CHINA / SOCIETY
iQIYI issues clarifications on controversial ‘AI celebrity database’ after multiple actors deny involvement amid viral discussion on how far AI should go
Published: Apr 21, 2026 11:50 PM
China's major online streaming platform iQIYI announces on April 20 on a conference that it has established an

China's major online streaming platform iQIYI announces on April 20 on a conference that it has established an "AI Celebrity Database," claiming that more than 100 Chinese entertainers had agreed to allow their likenesses, voices and other biometric data to be used in AI-generated film and television production, while some actors deny the claim. Photo:VCG

Chinese video platform iQIYI announced at a conference on Monday that it has established an "AI Celebrity Database," which has sparked widespread controversy among netizens, promoted clarifications from several actors that they had "never signed any AI-related authorization," and further discussions on how far AI should go.

The platform later issued clarifications on Monday and Tuesday, with one on Tuesday stating that the database is designed to provide a standardized platform for efficient communication between AIGC creators and celebrities. Joining the database only means that the celebrity is open to discussing possible cooperation on AI film and TV projects. Whether they participate, and in what form, will be decided individually according to each specific project, following the same process as for traditional live-action projects. "There is no situation where an entertainer is included in the database without their consent," the statement said.

As the hashtag of "iQIYI is crazy" trended on Weibo, many netizens posted their disapproval of the "AI Celebrity Database," saying they could not accept AI celebrities or AI TV dramas. Some people say there is already an abundance of AI-generated videos, and they do not want to see AI stepping in to perform for them. 

Industry insiders pointed out that public debate reflects a growing public unease at the prospect of even actors—real people who convey emotion—being replaced by AI. 

"Audience had already noticed in some AI-generated short dramas a pronounced sense of the "uncanny," with characters appearing eerily artificial.

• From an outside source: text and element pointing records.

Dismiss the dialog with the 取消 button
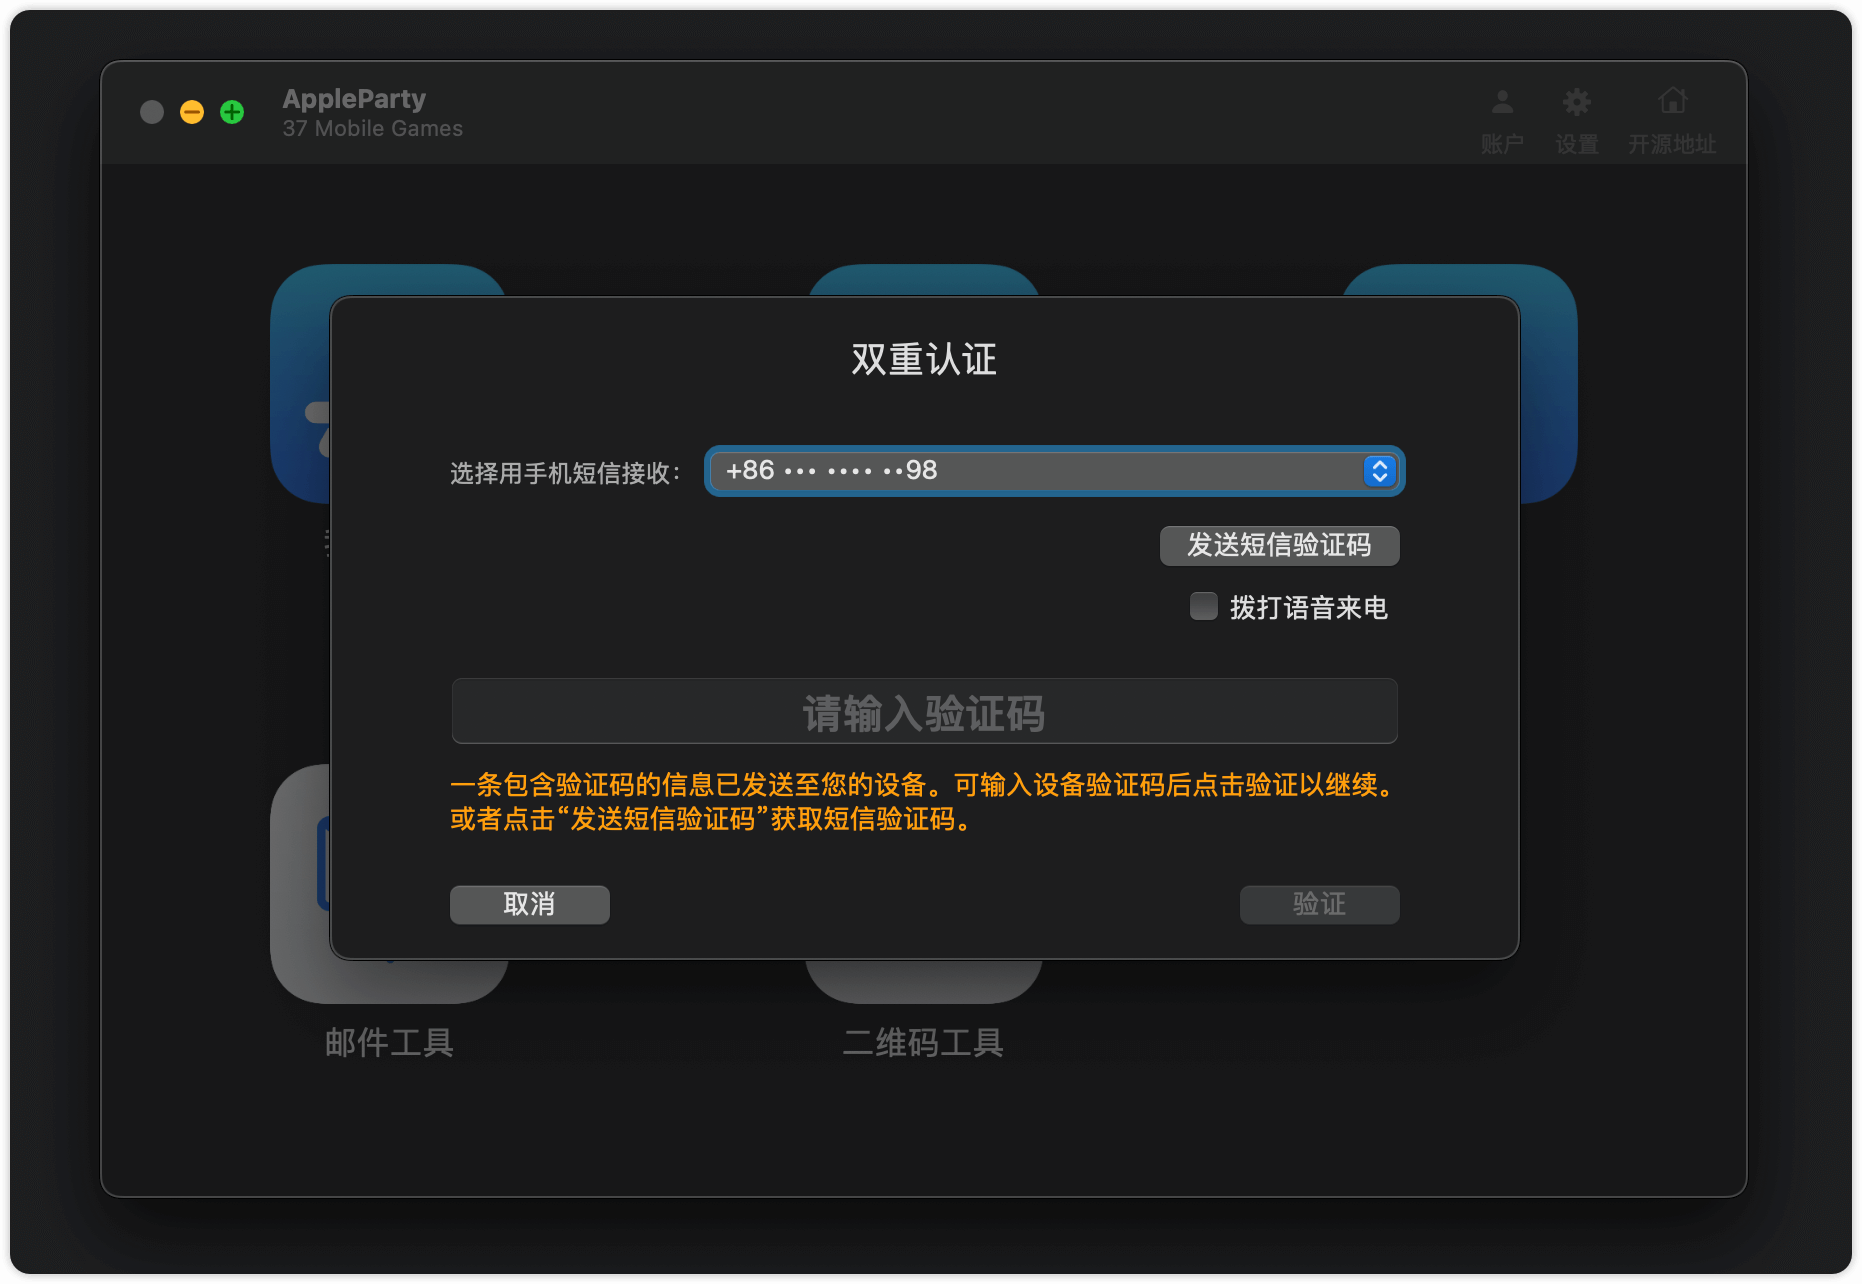This screenshot has width=1862, height=1284. click(529, 904)
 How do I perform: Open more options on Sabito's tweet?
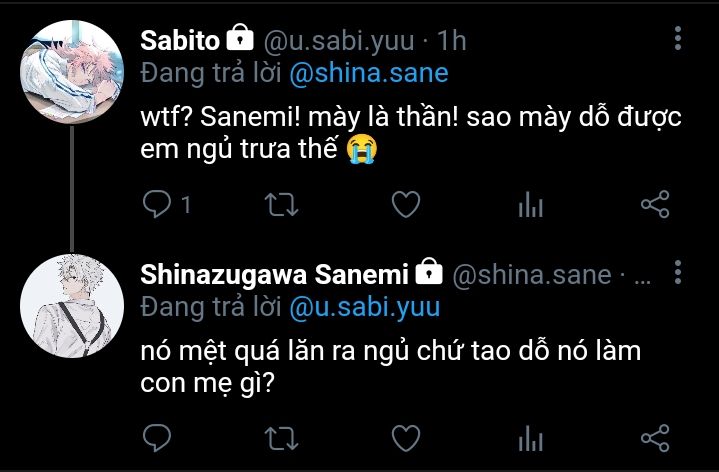click(678, 40)
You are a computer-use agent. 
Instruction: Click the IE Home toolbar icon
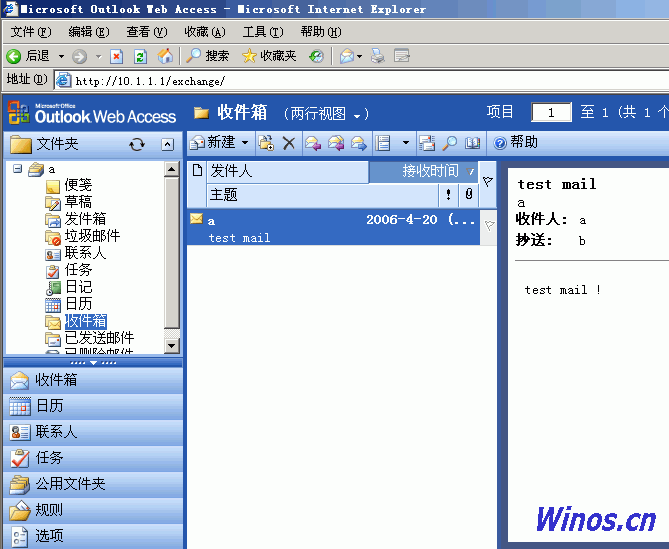coord(165,56)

To audiences, no matter how realistic AI-generated performances may seem, they still struggle to replicate the spontaneity and emotional resonance of human expression," Ding Daoshi, a veteran analyst in the internet sector, told the Global Times on Tuesday.

"In an industry built on emotional exchange, the expectation is not only to consume a story, but to connect with a human presence behind it. When that presence becomes algorithmic — or indistinguishable from it — the emotional contract between creator and viewer begins to blur," Ding said.

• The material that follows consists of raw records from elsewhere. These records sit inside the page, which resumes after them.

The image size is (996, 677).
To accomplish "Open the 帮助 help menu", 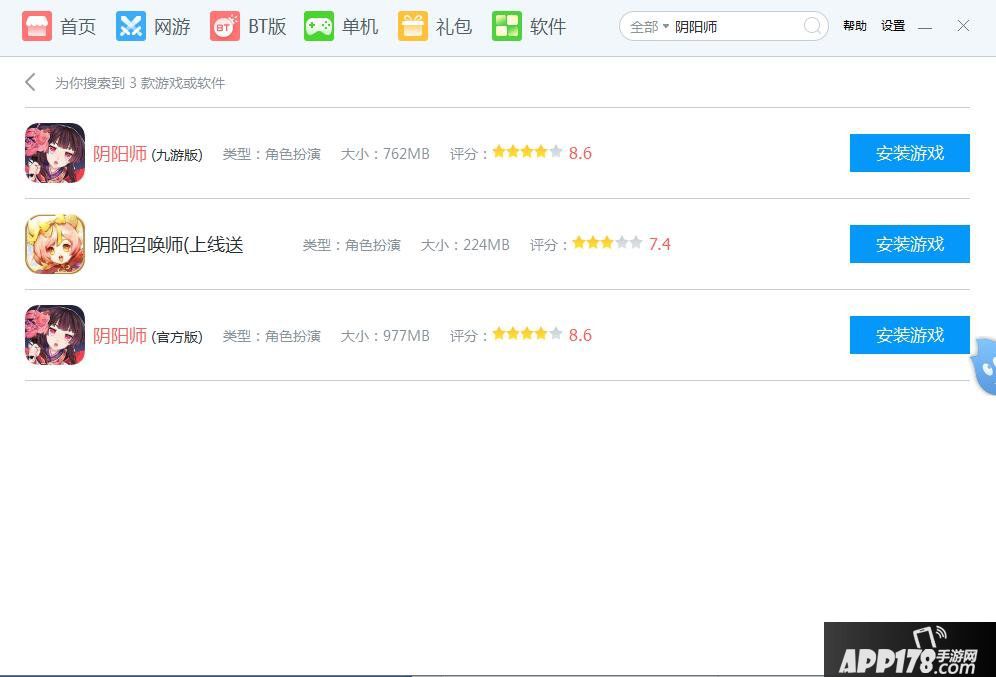I will click(x=855, y=26).
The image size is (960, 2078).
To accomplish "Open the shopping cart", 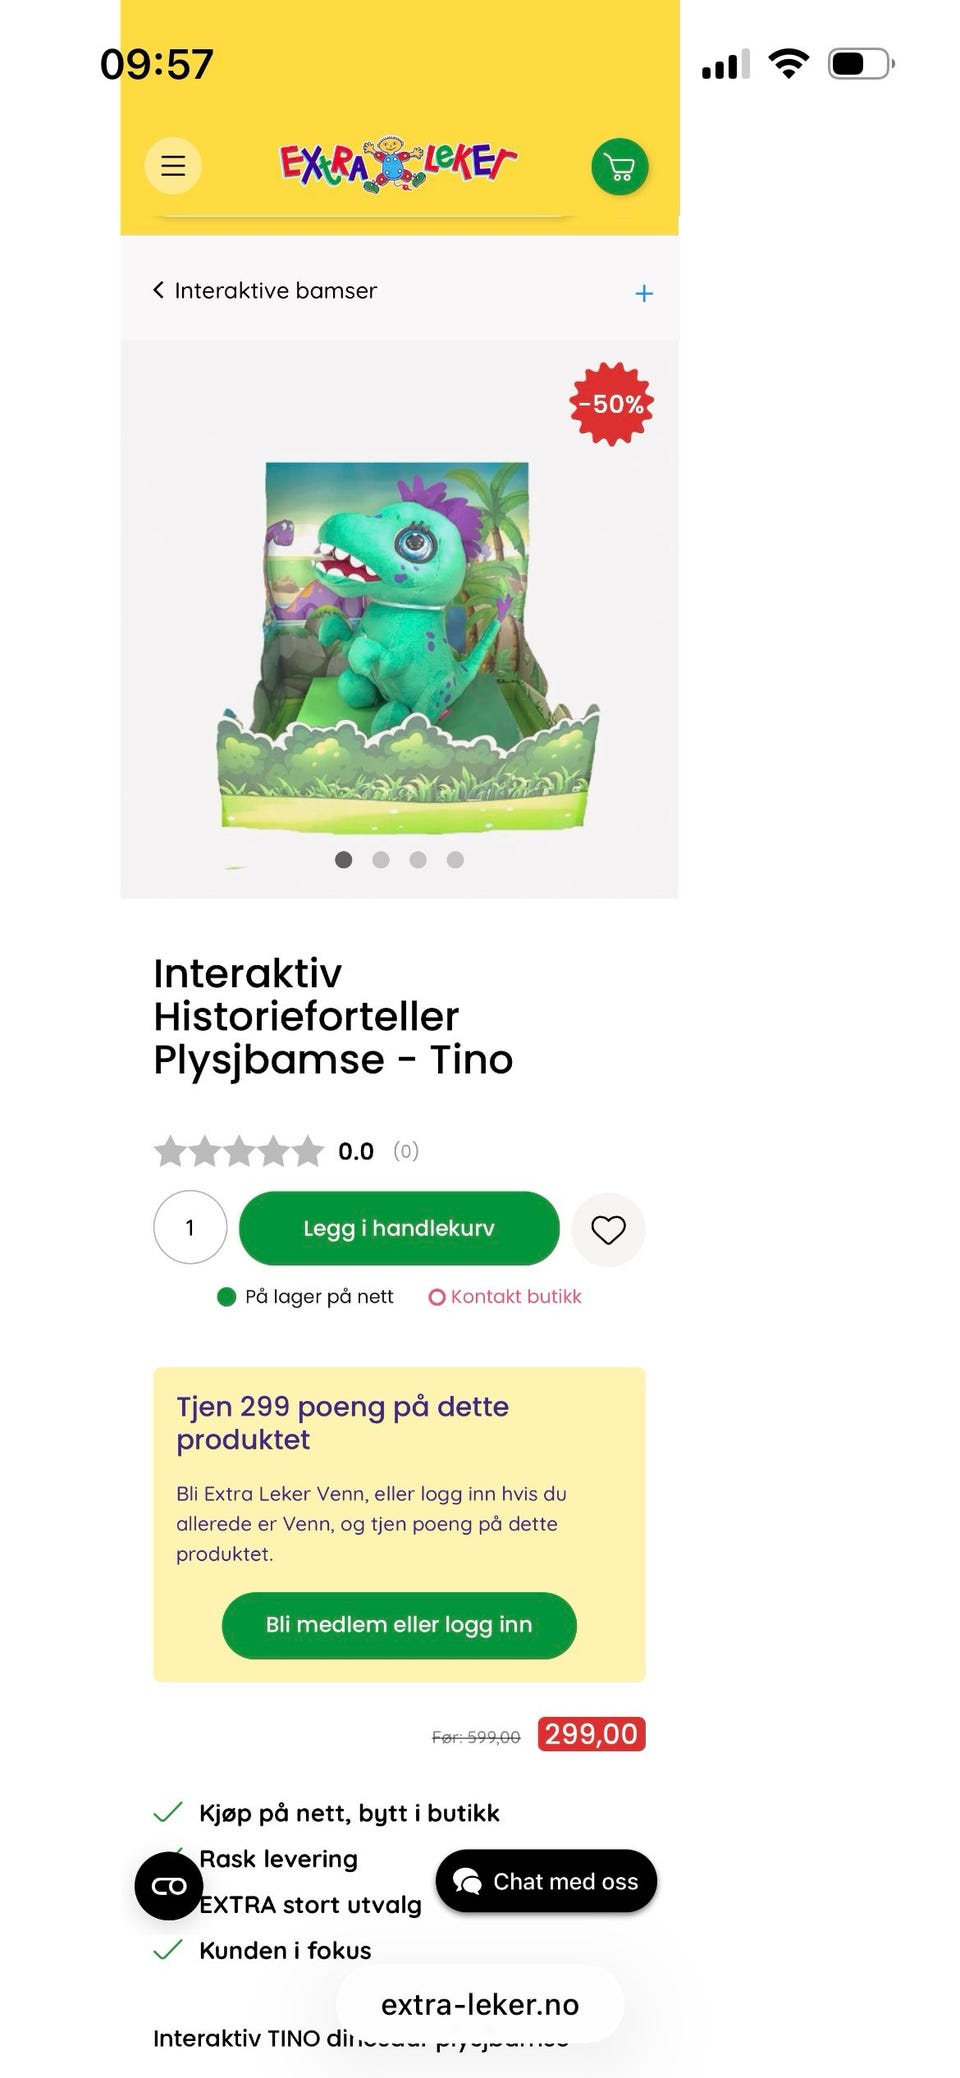I will [620, 167].
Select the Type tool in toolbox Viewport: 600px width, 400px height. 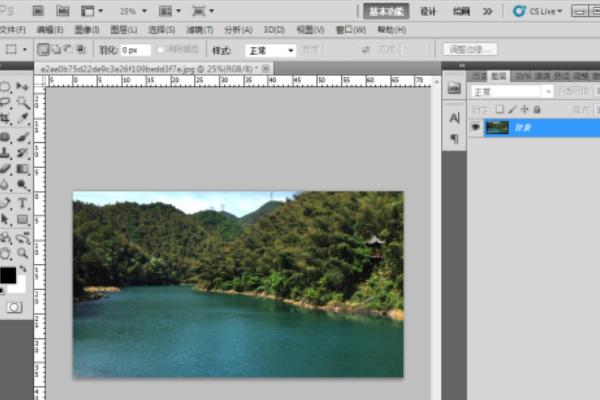pyautogui.click(x=22, y=203)
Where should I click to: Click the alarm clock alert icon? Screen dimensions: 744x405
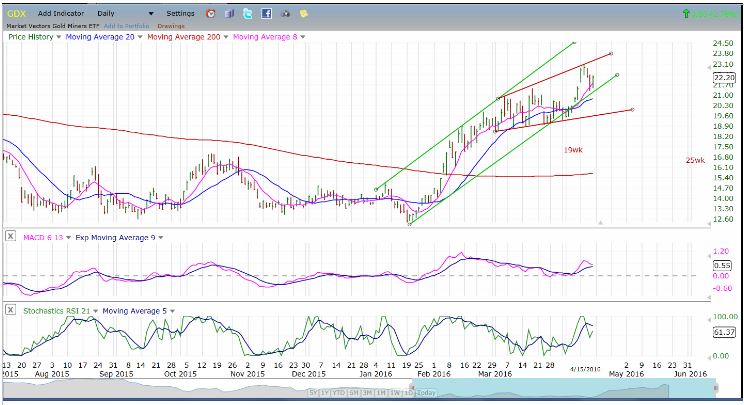click(x=211, y=14)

Gong Yu, the CEO of the company, explained on Tuesday on his personal Weibo account that "technology should be people-centered—it exists to serve, not replace, humans. In the film and television industry, AI is meant to better serve audiences with more and higher-quality content, support creators including actors, expand the industry, and reduce workloads so creators can focus more on creativity and live better lives." 

"With audiences' attention increasingly fragmented across a wide range of entertainment formats, film and streaming platforms are searching for new ways to cut costs and seek breakthroughs. In that process, many have turned to AI tools — but this approach, in many ways, amounts to a hasty, ill-considered fix. At its core, audiences are unlikely to accept a shift in which the human performances that once conveyed emotion are replaced by AI-generated imagery delivered through cold technological systems," Ding said.

However, industry experts reached the Global Times also noted that this doesn't means that film industry cannot use AI.

Shi Wenxue, a film industry expert and a veteran culture critic, expects that, in the near future, AI-generated footage could become indistinguishable from live-action material to the average viewer. 

"Such progress is already reshaping production practices. Take this as example: seven individual creators in the Jimeng AI director programs have already released seven AI generated film last November, and they are all not traditional film producers. The democratization of creation, as some see it, could vastly increase the number of stories told, allowing voices previously excluded from the industry to participate," Shi told the Global Times.

"The application of artificial intelligence across industries is an inevitable and unstoppable trend, but the issue is that AI should be applied to areas that do not rely on creativity or the delivery of human emotion — for example, in animation production," Shi said.

While giving a speech on "AI in film production" at a "Spring Reading" event held by the Global Times on Monday, screenwriter and director Yu Baimei said that AI is not a replacement for human creativity, but an amplifier of possibility.

In his view, AI dramatically expands the "seek" phase of creation — generating ideas, images and narrative options at an unprecedented scale, which though at an extremely low probability, could write out any scripts human wrote, but humans remain uniquely responsible for "select" what matters. That act of selection, shaped by lived experience and emotional judgment, cannot be replicated by algorithms.